__Instructions for the task__. Scan the entries that follow and copy out every line containing "input".

__Listed records__.
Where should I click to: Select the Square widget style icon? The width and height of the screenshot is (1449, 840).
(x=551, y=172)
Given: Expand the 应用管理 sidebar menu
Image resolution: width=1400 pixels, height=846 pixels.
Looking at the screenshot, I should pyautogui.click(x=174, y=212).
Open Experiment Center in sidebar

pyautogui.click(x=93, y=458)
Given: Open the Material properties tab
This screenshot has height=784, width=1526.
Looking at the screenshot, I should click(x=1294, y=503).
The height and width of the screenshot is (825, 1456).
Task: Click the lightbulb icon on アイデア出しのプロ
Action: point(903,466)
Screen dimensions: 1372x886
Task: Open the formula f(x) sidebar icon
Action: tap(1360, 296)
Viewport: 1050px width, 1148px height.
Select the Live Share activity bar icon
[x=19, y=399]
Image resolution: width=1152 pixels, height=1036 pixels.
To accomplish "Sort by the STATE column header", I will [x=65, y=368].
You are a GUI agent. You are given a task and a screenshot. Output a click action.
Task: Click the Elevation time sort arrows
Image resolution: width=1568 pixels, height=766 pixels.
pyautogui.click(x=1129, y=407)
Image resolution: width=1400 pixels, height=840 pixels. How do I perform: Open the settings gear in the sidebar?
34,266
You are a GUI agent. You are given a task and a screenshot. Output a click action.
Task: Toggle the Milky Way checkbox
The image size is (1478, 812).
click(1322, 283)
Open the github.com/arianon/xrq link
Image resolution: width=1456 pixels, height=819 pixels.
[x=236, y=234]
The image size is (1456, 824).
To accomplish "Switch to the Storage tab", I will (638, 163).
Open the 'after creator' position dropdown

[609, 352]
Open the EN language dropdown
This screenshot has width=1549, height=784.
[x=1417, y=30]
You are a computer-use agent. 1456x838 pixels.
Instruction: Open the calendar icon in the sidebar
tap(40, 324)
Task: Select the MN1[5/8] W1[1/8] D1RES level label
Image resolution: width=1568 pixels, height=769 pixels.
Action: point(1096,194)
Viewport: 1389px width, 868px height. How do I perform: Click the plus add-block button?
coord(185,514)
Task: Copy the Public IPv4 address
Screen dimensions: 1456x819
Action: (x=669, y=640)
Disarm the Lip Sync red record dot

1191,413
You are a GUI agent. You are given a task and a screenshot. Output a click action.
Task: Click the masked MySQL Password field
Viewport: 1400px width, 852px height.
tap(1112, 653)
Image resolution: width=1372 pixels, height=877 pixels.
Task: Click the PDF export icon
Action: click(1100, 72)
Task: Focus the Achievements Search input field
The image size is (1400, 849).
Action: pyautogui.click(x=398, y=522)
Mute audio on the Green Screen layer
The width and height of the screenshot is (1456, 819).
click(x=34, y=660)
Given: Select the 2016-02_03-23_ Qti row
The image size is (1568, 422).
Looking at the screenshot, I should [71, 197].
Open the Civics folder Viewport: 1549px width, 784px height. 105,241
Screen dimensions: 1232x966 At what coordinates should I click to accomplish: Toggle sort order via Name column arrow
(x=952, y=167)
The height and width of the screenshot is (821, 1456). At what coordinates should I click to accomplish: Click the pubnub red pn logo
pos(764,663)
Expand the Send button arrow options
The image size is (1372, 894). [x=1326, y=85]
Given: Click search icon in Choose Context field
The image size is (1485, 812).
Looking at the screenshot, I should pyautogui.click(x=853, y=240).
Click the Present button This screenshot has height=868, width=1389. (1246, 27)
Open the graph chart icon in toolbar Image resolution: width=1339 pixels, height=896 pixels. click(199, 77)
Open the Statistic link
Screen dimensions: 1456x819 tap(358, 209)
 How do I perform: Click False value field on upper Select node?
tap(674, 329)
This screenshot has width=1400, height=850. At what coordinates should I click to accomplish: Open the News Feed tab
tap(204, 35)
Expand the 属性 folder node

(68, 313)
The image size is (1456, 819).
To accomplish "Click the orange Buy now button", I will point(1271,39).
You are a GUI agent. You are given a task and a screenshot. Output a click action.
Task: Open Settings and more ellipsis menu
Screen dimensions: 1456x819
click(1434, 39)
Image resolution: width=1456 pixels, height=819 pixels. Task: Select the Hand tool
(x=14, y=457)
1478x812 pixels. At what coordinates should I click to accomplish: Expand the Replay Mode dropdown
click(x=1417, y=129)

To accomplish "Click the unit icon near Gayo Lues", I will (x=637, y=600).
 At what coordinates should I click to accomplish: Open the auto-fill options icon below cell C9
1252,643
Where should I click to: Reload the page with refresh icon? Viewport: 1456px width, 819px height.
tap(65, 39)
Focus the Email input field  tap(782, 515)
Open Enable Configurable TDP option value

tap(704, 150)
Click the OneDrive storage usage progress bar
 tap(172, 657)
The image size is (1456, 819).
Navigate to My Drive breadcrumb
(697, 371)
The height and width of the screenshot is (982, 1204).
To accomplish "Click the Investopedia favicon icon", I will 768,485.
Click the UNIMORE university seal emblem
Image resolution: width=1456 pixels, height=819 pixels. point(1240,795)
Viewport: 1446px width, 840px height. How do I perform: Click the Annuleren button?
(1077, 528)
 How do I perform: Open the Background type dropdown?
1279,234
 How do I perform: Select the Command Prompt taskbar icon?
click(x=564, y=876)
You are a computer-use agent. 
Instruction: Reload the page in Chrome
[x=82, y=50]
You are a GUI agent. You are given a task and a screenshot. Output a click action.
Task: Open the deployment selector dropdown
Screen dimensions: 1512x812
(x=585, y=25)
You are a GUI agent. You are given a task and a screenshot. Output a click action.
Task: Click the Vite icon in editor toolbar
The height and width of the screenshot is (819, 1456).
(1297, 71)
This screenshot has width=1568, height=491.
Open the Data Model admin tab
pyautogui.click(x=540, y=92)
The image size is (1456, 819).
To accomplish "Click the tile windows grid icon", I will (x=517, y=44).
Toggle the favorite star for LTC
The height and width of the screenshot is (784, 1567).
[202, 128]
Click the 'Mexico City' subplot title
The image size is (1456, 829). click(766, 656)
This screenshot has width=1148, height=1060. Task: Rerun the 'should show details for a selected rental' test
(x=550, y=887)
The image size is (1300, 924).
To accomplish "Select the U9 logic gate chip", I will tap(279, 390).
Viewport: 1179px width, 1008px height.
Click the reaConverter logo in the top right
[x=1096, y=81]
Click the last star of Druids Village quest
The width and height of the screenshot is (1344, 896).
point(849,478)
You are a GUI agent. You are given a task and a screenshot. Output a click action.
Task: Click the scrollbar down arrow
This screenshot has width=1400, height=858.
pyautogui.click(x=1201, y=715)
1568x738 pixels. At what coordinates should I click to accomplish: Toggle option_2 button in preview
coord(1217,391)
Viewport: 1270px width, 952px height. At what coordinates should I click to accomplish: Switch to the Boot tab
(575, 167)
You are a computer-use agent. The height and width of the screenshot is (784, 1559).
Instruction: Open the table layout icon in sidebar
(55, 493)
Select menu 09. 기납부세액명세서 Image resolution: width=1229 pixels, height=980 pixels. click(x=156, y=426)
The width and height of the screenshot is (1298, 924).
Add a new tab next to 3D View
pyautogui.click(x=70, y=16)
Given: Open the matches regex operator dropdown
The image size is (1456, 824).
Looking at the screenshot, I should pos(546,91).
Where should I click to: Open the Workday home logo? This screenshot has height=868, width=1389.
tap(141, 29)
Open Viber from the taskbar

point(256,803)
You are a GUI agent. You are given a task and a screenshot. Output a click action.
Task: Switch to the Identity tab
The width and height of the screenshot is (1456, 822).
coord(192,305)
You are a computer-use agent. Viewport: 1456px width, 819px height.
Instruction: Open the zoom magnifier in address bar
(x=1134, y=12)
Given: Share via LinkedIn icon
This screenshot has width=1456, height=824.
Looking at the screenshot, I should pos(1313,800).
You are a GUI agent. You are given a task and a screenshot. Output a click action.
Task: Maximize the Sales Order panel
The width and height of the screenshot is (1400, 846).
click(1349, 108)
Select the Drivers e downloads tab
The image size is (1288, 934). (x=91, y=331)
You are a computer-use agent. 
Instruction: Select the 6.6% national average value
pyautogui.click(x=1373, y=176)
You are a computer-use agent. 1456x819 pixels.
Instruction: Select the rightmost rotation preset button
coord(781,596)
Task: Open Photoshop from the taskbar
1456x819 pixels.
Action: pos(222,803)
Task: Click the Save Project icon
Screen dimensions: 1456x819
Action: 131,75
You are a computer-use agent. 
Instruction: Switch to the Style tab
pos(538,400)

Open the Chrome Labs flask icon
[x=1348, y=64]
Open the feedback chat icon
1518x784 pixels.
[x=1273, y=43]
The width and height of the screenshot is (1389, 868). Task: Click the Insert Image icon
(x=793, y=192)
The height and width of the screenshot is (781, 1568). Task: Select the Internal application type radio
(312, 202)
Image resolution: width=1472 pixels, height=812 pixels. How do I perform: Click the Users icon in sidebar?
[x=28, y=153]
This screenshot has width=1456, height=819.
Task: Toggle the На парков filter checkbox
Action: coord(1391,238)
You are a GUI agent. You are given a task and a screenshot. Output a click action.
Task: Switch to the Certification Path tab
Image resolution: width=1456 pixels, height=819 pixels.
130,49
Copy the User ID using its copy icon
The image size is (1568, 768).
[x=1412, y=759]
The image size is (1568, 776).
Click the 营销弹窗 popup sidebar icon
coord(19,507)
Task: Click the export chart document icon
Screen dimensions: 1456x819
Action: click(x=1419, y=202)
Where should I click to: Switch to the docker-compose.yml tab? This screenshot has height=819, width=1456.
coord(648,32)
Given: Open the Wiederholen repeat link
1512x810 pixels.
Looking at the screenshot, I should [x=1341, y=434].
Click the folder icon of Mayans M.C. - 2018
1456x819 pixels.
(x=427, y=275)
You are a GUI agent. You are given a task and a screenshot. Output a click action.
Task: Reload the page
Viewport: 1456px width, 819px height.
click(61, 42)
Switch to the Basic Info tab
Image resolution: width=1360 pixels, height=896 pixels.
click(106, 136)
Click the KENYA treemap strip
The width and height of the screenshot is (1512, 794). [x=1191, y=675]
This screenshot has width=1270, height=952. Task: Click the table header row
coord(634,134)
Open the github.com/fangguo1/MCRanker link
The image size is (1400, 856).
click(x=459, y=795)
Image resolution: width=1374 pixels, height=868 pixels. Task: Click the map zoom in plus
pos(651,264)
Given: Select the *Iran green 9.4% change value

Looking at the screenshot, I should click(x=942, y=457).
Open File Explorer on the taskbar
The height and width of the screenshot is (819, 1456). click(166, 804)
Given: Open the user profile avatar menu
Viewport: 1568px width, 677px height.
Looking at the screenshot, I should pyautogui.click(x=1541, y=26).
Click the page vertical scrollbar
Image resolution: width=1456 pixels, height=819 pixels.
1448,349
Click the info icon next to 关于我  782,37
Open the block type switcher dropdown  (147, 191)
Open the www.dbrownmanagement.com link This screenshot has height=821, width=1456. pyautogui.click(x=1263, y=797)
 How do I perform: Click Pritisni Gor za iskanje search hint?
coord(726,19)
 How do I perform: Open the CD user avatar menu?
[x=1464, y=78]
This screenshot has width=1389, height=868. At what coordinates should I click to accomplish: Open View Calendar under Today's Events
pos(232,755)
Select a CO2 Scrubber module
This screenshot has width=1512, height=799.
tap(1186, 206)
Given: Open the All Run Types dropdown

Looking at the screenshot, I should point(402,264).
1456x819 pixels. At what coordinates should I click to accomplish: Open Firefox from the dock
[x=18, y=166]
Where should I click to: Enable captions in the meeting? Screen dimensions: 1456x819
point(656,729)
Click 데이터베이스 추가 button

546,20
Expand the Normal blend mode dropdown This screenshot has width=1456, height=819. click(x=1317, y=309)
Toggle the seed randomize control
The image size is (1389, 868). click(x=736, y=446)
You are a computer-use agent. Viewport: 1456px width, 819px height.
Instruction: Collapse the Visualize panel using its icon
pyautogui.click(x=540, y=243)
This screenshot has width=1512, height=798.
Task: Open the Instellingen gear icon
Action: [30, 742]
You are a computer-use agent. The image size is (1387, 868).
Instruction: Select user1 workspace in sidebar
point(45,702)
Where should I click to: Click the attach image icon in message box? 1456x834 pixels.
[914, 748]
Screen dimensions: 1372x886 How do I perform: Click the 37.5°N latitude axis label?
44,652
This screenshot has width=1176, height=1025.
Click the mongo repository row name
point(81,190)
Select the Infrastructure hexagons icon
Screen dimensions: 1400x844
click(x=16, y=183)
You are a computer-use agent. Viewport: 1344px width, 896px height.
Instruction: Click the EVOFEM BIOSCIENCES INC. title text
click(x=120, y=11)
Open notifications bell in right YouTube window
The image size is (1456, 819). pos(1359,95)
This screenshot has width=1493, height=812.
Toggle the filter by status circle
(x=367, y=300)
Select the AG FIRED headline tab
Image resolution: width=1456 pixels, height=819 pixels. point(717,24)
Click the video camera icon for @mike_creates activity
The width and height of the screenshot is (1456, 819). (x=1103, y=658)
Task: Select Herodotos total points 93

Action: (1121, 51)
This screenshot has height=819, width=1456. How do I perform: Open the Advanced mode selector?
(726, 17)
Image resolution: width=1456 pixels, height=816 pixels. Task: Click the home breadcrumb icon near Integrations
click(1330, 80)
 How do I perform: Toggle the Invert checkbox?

__Written solution__.
Task: Focus the Achievements Search input field
Focus the Email input field  tap(782, 515)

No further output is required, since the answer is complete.